Лильеквист же утверждает: полет проходил в безветренной обстановке, практически не сказывавшейся на скорости. Правда, свое заключение он выводит, ссылаясь на полет дирижабля «Норвегия», утверждая, что ветровая обстановка за двое суток не должна была сильно измениться. Вообще, синоптической оценке уделяется в статье минимальное внимание. К тому же Лильеквист основывается на общих закономерностях распределения ветров в барическом поле антициклонов. Определяет, так сказать, теоретически. Бэрд дает показания местные, по конкретному маршруту. А ведь и сегодня, спустя столько лет, когда наши знания о погоде значительно продвинулись, а в Арктике работает густая сеть метеостанций, никто не удивляется, сколь причудливыми могут быть местные особенности погоды в поле любого классического антициклона. И мы больше склонны доверять непосредственным наблюдениям пилота, чем теоретическим выкладкам профессора метеорологии.

Для верности мы попросили Гидрометцентр СССР по имеющимся данным проанализировать ветровую обстановку за интересующие нас 7 часов 9 мая 1926 года. Синоптики подтвердили правильность данных Бэрда.

Значит, и этот аргумент не надо бы Лильеквисту с горячностью отстаивать. И тем самым раскрывать заранее предопределенную цель публикации.

Мы произвели новые расчеты скоростей полета по всем участкам маршрута с использованием всех измерений Бэрда и результатов анализа ветровой обстановки. Особенно внимательно анализировался обратный путь с полюса: ведь на нем производились измерения координат, да и время прилета нечетко зафиксировано. Но полученные результаты не противоречат паспортным данным самолета.

Это разговор о стороне дела, связанной с техникой и полетом. Ну а кто же сами участники экспедиции с точки зрения просто человеческой?

Бэрд — ему уже под сорок — натура сложная. Не мятущийся порывистый юноша. И полет на полюс для него не авантюра или увеселительная прогулка. Замысел вынашивал много лет. Имел и хорошую практику аэронавигации в арктических условиях. И скажем, сломайся этот злосчастный секстант не на обратном пути, а в самом начале полета, пока не исчезли с горизонта видимые ориентиры гористого Шпицбергена, — были и такие предположения у скептиков, — как повел бы себя Бэрд? Думается, смоделировать поведение опытного командира нетрудно. Конечно, вернулся бы. Лететь вперед бессмысленно. Идти на обман? Отыскать площадку и сесть? Выждать время? Слить горючее? И вернуться, как бы с Северного полюса? Или даже не садиться, а почти полсуток закладывать галсы в виду ориентиров Шпицбергена. Пойти на чистую авантюру!

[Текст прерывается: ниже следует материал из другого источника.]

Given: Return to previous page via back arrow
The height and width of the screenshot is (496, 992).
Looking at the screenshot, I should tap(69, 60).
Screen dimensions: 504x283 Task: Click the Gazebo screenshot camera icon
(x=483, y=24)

Но к чему тогда включать в отчет пустяковое повреждение масляного бака? И зачем возвращаться, если и не чуть-чуть раньше времени, то в сроки для полетной техники рекордные? Это тоже пища для сомневающихся. Недоуменных вопросов возникает немало. Хотя бы точное время прилета в Кингсбей. Наверное, человек, заранее «вычисляющий» обман, уже позаботился бы, чтобы и тут было полное алиби. Самой правдивой выглядит лишь настоящая ложь. Продуманная. Подготовленная.

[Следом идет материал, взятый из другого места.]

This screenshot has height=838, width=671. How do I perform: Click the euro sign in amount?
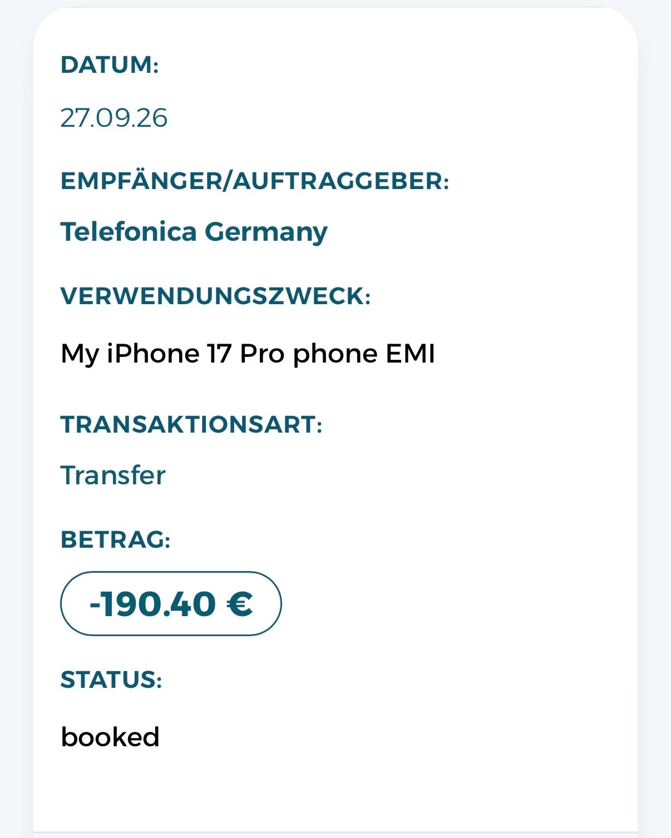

Возвращение было радостным, триумфальным, с победой. Никто и не догадался взглянуть на часы. И счастливейшая эта сумятица длилась, как после удалось установить, целых двадцать минут. Назвали два крайних срока — 16.07 — самый ранний и 16.28 — самый поздний. Но вспомним, ведь ставился не рекорд скорости. Время тут выступало фактором второстепенным. Достигли, вернулись, и слава героям!

Национальному комитету, которому представили на анализ полетные документы, можно было соблазниться на лишние минуты для гарантии. Тем более сомнения прессы уже появились.

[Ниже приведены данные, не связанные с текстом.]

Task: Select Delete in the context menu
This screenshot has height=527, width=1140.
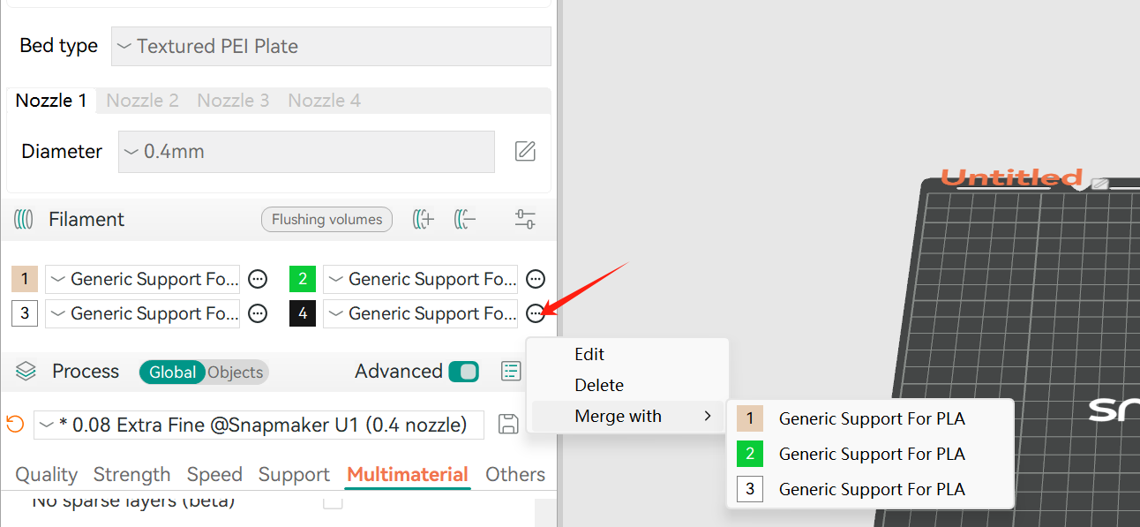Action: pyautogui.click(x=599, y=385)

И комитет в составе Г. Митчела из службы береговой и геодезической съемки, Г. Аверса — главного математика-геодезиста этой службы, А. Бумстеда — главного картографа Национального географического общества подчеркнуто фиксирует время минимальное. Этим отметаются сомнения в какой-либо благожелательной пристрастности.

Комитет тщательно проверил все построения и вычисления Ричарда Бэрда и подтвердил факт достижения Северного полюса.

На этом вопрос с обвинениями Бэрда можно было бы считать исчерпанным. Если не третий «аргумент»...

И тут уж надо вовсе подойти осторожно. Как мог Беннетт ни за что ни про что выдвинуть столь серьезное обвинение, ко всему прочему и на самого себя?

Так почему же возникло оно в книге Монтегю?

На арену нашего исследования выступает еще одна фигура. Норвежец Бернт Бальхен. И о нем тоже надо рассказать с самого начала.

Старт «Жозефины Форд» был трудным. С третьей попытки. Амундсен, наблюдавший за мучениями американцев, выделил им из своей экспедиции расторопного и толкового помощника. У него отличная инженерная подготовка. Его советы оказываются наилучшими: и как починить сломанную лыжу, и о времени старта в полночь, когда подморозит чуть сильнее.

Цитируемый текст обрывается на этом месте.